Martín de Porres (1639)
Flp 2, 5-11 Dios lo exaltó
Salmo 21:
Lc 14, 15-24: Vengan, todo está preparado
MARTIN NOS ENRIQUECIO CON SU CARIDAD
Martín nació en Lima en 1579, 69 años después de la llegada y defensa de los indígenas de los primeros dominicos, llegados a la Isla la Española (República Dominicana). El fervor de esos primeros evangelizadores, también había calado en estas tierras. Martín era uno de la inmensa mayoría de excluidos socialmente, pero que Dios tenía un proyecto en él, convertirlo en un testigo del evangelio del amor y de la vida. Su caridad incluía a todos.

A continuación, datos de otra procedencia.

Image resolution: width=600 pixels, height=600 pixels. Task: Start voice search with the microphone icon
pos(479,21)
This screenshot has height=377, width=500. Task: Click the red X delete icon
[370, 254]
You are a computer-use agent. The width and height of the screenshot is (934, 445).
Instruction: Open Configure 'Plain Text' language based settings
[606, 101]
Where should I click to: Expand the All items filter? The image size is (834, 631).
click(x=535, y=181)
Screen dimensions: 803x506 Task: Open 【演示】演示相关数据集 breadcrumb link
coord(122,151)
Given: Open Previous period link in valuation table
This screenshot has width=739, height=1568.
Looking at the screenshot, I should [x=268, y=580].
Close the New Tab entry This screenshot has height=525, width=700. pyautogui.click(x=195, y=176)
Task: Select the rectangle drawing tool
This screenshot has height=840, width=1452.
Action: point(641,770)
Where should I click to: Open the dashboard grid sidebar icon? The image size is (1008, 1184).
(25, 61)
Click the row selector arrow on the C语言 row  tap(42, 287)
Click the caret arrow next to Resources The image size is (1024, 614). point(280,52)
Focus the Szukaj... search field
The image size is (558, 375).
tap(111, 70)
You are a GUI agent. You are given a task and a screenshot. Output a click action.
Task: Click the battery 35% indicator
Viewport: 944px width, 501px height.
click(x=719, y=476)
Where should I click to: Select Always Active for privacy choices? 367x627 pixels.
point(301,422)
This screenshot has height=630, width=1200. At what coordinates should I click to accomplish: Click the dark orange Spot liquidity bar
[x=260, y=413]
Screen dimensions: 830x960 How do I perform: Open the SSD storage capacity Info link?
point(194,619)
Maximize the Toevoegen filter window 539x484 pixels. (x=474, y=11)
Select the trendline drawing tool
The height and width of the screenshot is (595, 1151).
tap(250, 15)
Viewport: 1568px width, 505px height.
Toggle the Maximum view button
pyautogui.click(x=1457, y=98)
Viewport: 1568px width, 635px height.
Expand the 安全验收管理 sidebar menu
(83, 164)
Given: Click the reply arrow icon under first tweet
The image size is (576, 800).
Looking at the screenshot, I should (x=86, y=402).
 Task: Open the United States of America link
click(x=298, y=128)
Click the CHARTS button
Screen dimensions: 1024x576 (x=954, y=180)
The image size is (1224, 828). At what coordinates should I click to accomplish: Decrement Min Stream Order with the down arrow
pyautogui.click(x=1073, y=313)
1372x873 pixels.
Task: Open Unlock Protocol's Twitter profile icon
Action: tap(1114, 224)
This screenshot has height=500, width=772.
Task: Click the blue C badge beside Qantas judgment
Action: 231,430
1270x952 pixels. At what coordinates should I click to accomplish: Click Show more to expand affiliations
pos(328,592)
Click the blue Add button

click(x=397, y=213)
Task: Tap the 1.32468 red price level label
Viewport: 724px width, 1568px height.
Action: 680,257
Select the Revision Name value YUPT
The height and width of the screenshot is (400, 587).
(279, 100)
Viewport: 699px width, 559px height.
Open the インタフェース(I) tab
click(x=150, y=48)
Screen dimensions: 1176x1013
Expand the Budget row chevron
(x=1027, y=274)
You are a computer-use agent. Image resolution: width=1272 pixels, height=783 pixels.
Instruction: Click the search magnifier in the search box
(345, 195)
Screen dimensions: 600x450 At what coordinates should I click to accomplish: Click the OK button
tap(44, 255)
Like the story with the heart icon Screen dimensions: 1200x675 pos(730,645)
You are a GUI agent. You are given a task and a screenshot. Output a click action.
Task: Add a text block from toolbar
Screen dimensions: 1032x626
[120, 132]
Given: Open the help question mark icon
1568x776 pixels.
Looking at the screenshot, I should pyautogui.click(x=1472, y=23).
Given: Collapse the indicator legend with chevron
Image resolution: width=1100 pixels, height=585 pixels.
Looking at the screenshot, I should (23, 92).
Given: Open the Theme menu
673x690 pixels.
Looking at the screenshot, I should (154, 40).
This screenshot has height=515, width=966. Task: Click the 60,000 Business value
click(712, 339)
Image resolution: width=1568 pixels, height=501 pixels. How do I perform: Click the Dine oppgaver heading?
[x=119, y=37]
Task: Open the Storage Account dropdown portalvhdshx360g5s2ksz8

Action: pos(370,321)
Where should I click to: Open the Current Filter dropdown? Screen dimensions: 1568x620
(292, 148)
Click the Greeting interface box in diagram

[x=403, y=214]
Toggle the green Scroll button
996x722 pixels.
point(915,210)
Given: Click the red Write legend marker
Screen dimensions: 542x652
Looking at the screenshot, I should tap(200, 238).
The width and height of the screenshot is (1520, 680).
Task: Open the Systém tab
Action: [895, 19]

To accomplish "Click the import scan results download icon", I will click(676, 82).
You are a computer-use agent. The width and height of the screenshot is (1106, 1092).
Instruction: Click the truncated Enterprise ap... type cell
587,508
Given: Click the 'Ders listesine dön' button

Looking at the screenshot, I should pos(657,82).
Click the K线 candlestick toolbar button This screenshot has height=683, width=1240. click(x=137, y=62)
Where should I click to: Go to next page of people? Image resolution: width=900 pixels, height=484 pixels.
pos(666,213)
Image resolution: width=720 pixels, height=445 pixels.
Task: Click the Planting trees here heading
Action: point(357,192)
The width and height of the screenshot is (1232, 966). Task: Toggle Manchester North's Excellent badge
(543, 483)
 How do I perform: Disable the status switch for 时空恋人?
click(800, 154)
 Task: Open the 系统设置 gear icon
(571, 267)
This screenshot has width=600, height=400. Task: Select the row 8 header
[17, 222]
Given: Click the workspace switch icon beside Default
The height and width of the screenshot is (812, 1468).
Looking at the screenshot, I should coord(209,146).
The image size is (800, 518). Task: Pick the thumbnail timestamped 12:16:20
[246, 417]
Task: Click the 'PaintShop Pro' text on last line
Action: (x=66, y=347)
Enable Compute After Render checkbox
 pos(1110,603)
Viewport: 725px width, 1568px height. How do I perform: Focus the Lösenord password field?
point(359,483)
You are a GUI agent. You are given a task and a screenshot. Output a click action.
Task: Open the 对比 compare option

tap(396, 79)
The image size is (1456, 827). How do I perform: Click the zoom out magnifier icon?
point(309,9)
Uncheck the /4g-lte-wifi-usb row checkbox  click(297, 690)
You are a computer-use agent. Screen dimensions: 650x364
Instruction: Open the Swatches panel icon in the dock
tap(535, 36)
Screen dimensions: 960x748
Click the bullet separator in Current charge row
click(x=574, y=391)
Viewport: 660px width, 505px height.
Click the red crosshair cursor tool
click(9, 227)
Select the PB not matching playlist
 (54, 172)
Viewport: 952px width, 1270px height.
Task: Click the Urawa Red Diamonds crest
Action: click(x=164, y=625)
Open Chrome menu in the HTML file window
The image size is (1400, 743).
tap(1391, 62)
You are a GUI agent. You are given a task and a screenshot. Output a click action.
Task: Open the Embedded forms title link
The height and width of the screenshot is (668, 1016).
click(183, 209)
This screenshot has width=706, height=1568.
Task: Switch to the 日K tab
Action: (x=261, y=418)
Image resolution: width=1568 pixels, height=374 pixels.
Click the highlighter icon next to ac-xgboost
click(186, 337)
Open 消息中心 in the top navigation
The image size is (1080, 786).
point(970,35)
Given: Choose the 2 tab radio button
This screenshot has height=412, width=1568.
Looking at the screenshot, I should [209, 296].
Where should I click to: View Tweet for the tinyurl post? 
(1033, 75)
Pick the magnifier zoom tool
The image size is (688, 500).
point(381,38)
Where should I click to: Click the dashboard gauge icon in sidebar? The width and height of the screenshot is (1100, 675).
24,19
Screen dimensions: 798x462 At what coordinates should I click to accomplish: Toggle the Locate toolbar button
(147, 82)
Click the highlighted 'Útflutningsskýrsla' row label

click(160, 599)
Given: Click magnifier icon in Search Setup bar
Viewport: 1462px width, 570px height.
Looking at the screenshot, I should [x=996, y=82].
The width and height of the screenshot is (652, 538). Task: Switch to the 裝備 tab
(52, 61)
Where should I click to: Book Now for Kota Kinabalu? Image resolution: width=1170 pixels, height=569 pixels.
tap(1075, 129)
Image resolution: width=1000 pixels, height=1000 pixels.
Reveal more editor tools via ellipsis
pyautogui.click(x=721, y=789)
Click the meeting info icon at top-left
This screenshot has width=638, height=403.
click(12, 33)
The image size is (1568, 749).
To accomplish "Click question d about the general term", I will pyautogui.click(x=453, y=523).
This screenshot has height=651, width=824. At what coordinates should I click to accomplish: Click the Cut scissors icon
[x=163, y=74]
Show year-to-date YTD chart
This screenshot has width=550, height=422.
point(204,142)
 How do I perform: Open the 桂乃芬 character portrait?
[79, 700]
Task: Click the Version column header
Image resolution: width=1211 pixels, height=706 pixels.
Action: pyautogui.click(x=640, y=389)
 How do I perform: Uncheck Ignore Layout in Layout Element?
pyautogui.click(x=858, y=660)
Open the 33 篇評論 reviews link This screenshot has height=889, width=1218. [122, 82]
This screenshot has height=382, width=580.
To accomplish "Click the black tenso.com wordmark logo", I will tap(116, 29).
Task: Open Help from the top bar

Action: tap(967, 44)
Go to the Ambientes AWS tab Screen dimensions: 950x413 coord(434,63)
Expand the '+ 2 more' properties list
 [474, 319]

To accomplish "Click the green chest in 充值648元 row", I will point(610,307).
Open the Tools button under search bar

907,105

Él era pobre, con un corazón abierto a Dios y a su prójimo. Su humildad lo hacía semejante en todo a los pobres. Y los enriquecía con su amor. Hacía las cosas simples de la vida con amor. Trabajaba con sus manos, procuraba el pan y la medicina para el más necesitado. Su identificación con Cristo era profunda, su oración, su contemplación lo llevaba a la práctica de un sincero amor por su prójimo.
Había conocido dos ambientes: el de su padre Don Juan de Porres, que era Gobernador de Panamá y el de su madre Ana Velásquez, que influye con su fe y su amor en Martín.
Un día toca las puertas del Convento de la Santísima Virgen del Rosario. Y allí profundiza:
- La contemplación de Cristo sufriente en el rostro de los pobres. El amor a la Eucaristía y la protección maternal de María.
- El inmenso amor de Jesús hacia los pobres y enfermos. La alegría de servirlo en ellos, curándolos con sus manos.
- Ser testigo de la vida: amando la naturaleza y cultivándola, cosechando los frutos de la tierra para compartirlo con los necesitados.
- Buscó la justicia de Dios, basado en la caridad y la paz.
- Su humildad lo hizo buscar siempre la verdad. Y predicó con el testimonio de vida.
Hoy la figura de Martín, es un ejemplo de vida cristiana que nos invita a ser defensores de la vida como don de Dios. Cuidar y proteger la tierra. Buscar caminos de reconciliación con justicia, para que exista una paz estable. Martín nos enriquece con su caridad, porque nos hace abrir nuestro corazón a un Dios misericordioso y compasivo, que acompaña al necesitado en su camino. Y nos alienta a ser mejores personas, a saber leer en los acontecimientos diarios la presencia de Dios, manifestado en su hijo Jesús, a seguir sembrando las semillas del evangelio: la verdad, la justicia, la defensa de los más desprotegidos. El que escucha a Dios, escucha el grito de los pobres que gimen. Y Martín comprendió esta realidad de la vida. No se dejó abatir por el temor, el miedo, el egoísmo. Buscó y amó a Dios y a su prójimo con sincero corazón.
Como diría S. Juan XXIII, cuando lo canonizó el 6 de mayo de 1962: Martín de la Caridad “Amaba a sus prójimos, porque los consideraba como verdaderos hijos de Dios y hermanos suyos; y los amaba aún más que a sí mismo, ya que, por su humildad, los tenía a todos por más justos y perfectos que él”.
A ti San Martín, santo de los pobres y de los humildes, bendice a tu radio RSM Radio San Martín, para que siga difundiendo la fe, la esperanza y la alegría que supiste transmitirnos.